Baseball-Reference at 20: After spawning a 1B page-view business, what’s next for the website of record?

Baseball-Reference at 20: After spawning a 1B page-view business, what’s next for the website of record?
By Matt Gelb
Jan 2, 2020

Two computer screens lit the corner office on the third floor at Summit Presbyterian Church, and this is where Sean Forman could see it all. His house, in the Mount Airy section of Philadelphia, is two blocks away. The grocery store is just around the corner. The coffee shop is across the street from that. Gary Sheffield’s Baseball-Reference page glowed from one of the monitors.

Advertisement

The radiator rumbled underneath his office, and a clicking sound filled the room. “I very much enjoy what I do,” said Forman, 48. “I feel pretty satisfied with where we’re at right now.” Soon, his little idea will turn 20 years old. This hobby became something indispensable in the baseball world, Baseball-Reference.com, and then grew into a business that generated more than a billion annual page views. Twenty years.

“This,” Forman said as he began a tour of the unassuming office space, “is my daughter’s cubicle.” Elinore is 11, and her job is to sell the company’s extra books — the random resources collected over the years that have helped to augment the digital encyclopedia. She lists the books online, boxes them up and takes them to the mailbox. All for a small cut, of course.
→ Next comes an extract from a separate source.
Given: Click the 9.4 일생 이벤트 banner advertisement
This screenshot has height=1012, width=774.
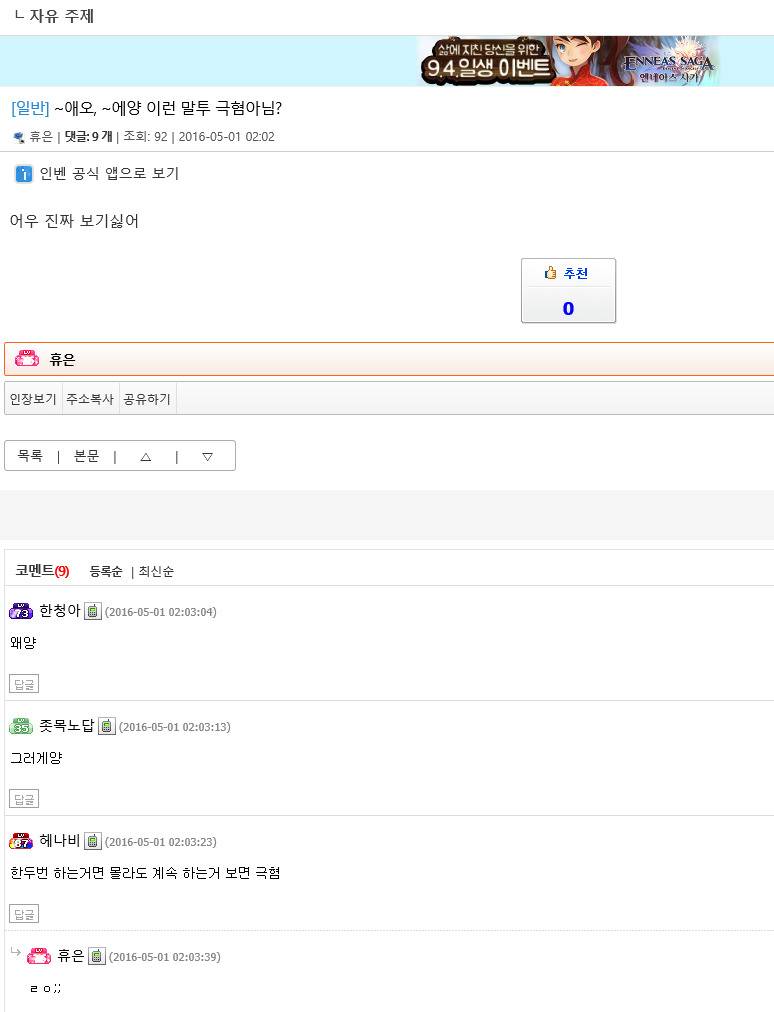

The company, Sports Reference LLC, now has 11 full-time employees to oversee seven websites. Improved mobile traffic and ad revenue allowed Forman to expand the operation. Often, he will ask a new acquaintance how many people they think work there. (He did, until a few years ago, serve as the office janitor.) The guesses have ranged from “half a person” to 50 employees.

“People are very surprised to find out just how small it is,” said Mike Lynch, a product manager. “It really is staggering how one man built this site.”

Forman quibbles with that notion because Baseball-Reference was built with open-source data — like Sean Lahman’s databases, Dave Smith’s tireless efforts at Retrosheet, and Sean Smith’s theories that spawned WAR.

Other websites offer more cutting-edge metrics and deeper analysis. Baseball-Reference has steered clear of editorial content. But as it embarks on its third decade, Forman’s site embodies a maxim since disrupted in the baseball research community. There is more data than ever. But teams are more protective of it than ever. It’s harder and harder to provide context through public-facing numbers.

Advertisement

Over the years, the statistics tracked and those most valued have changed. Typically, it came from a shared sense of discovery. “Everyone was very public about it,” Lynch said. “They could get feedback.” What if the newer, league-owned data become the predominant way to talk about the game?

Providing context, Forman said, has always been Baseball-Reference’s mission — from OPS+ to Similarity Scores to WAR calculations. It isn’t the prettiest website. But the business is profitable, Forman said, even if those margins are dependent on the whims of advertising algorithms. The stability offers the website’s founder some creative leeway in the third decade.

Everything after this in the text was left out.